:: DATA FOR PROCESSING ::

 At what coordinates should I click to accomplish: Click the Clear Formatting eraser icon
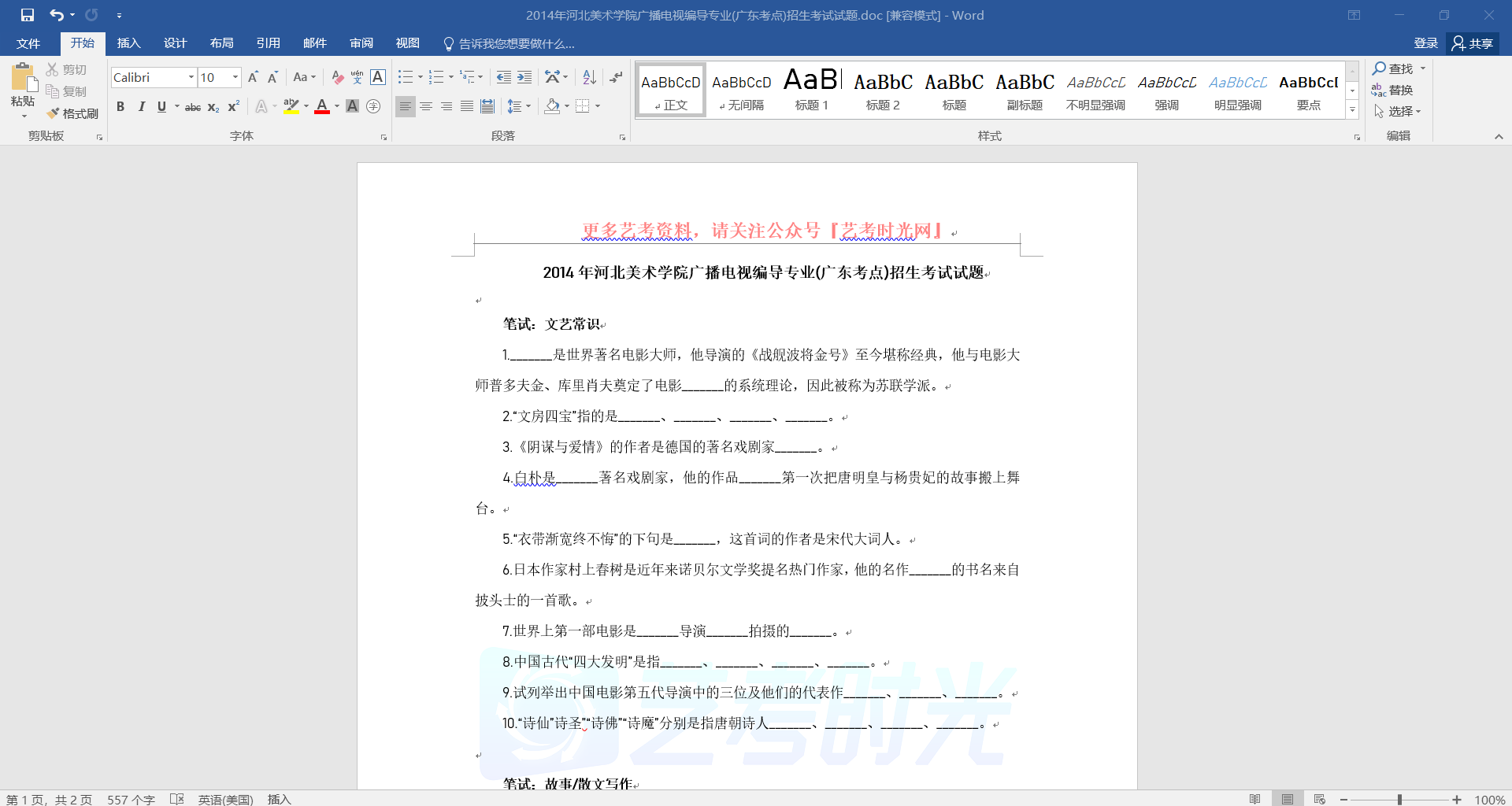[337, 77]
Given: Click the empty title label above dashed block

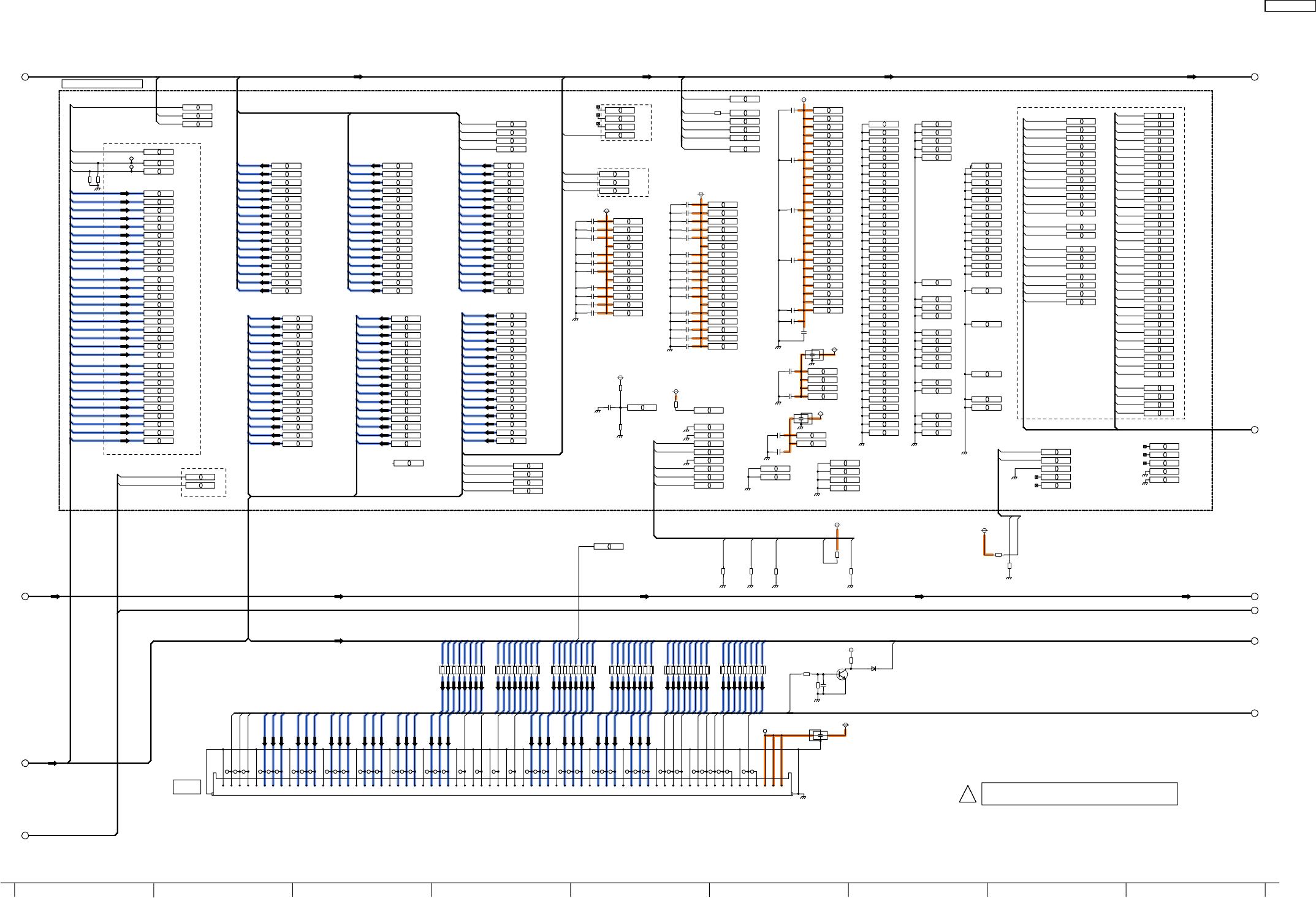Looking at the screenshot, I should coord(102,83).
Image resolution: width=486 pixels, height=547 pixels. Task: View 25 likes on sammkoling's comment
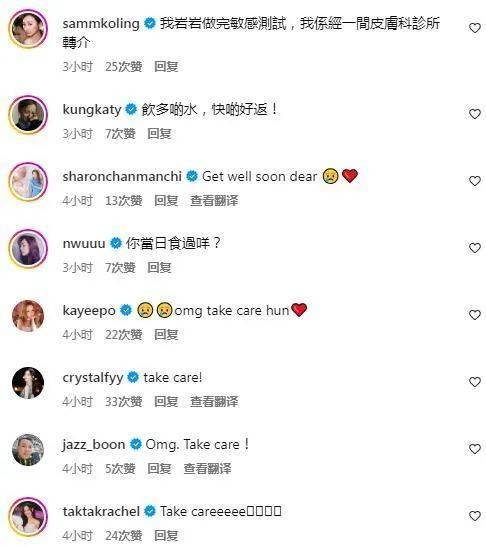click(124, 67)
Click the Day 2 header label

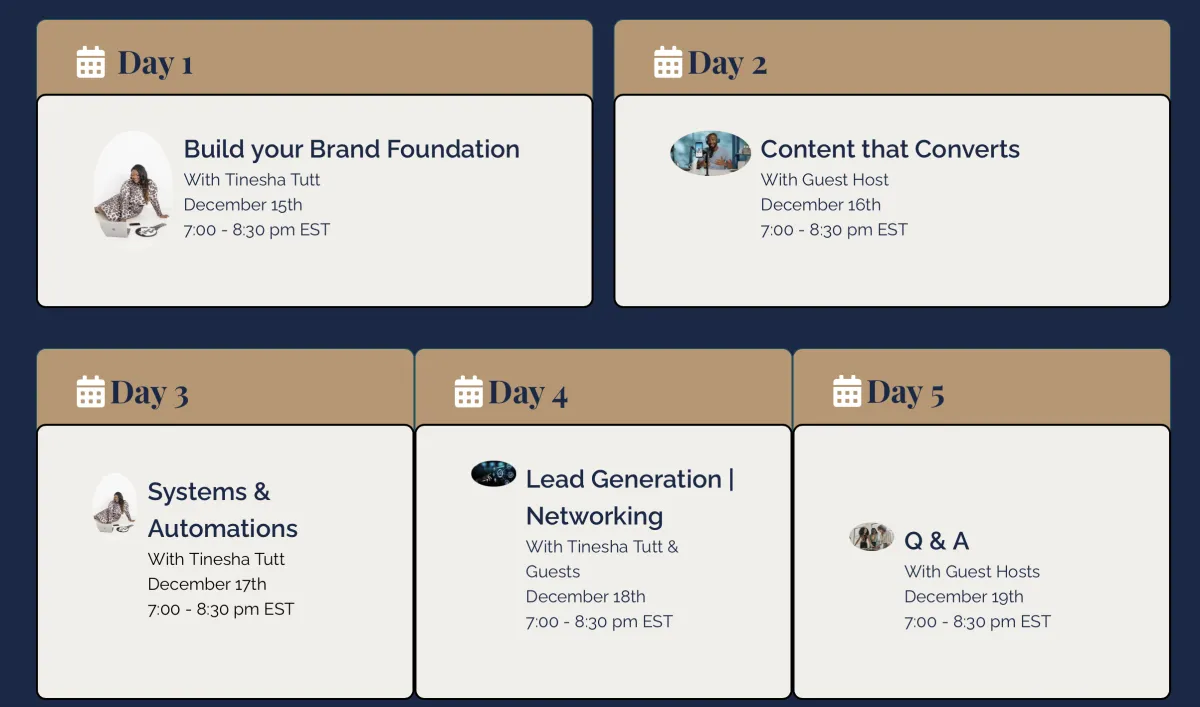pyautogui.click(x=727, y=63)
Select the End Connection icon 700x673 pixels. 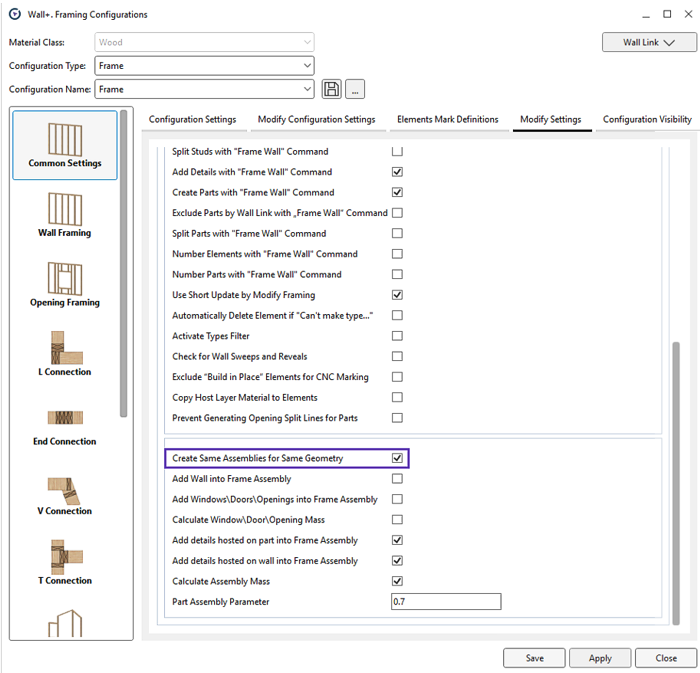coord(65,422)
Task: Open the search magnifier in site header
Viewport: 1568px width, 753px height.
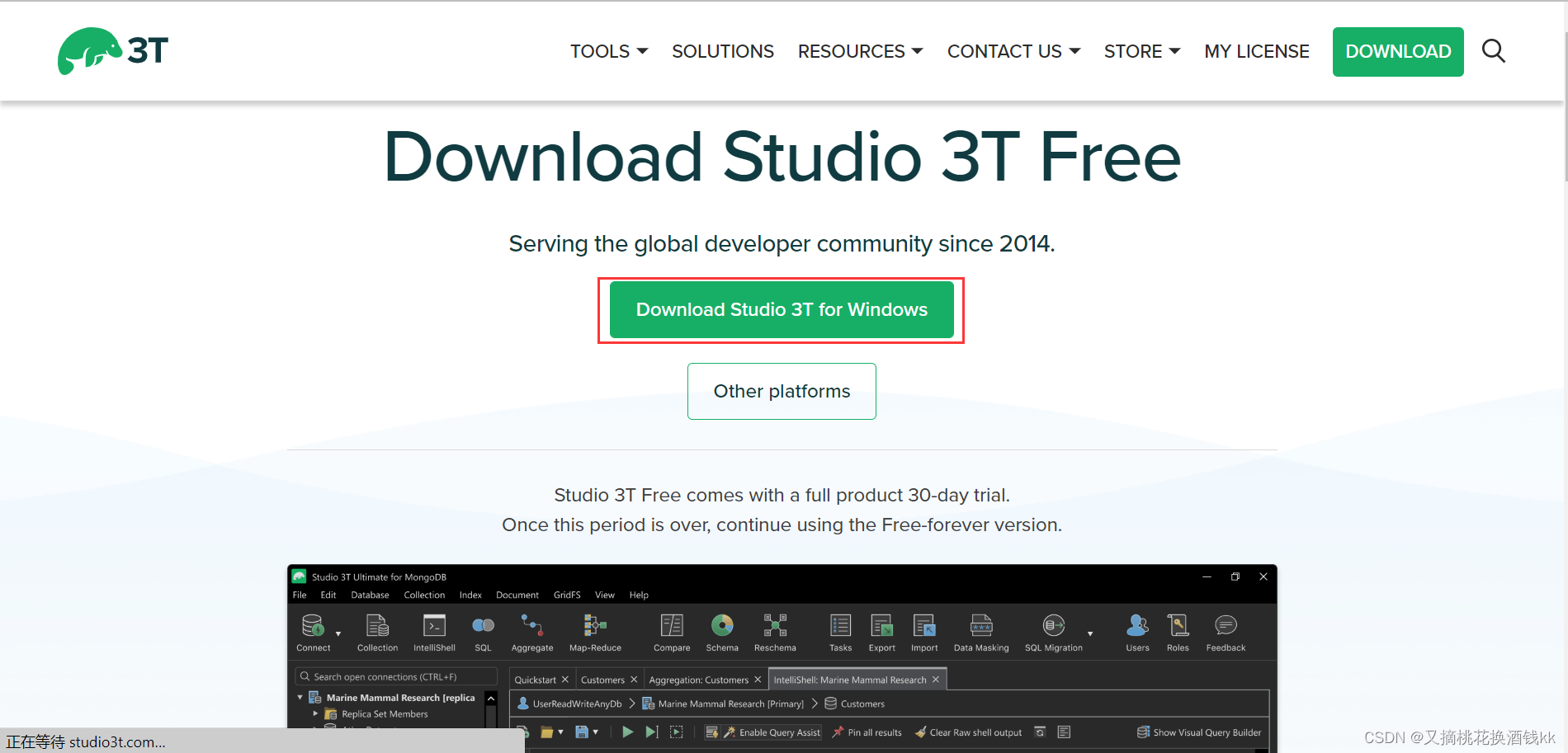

:::

• EXERCISE REQUIREMENTS:
Copy the rows word for word, beginning at the line that contains "Given: Click the" and stopping after the line that contains "pyautogui.click(x=727, y=63)". Leave the pictures out of your copy.

• REPLY:
Given: Click the empty title label above dashed block

Looking at the screenshot, I should coord(102,83).
Image resolution: width=486 pixels, height=547 pixels. Task: View 25 likes on sammkoling's comment
click(124, 67)
Click the Day 2 header label

pyautogui.click(x=727, y=63)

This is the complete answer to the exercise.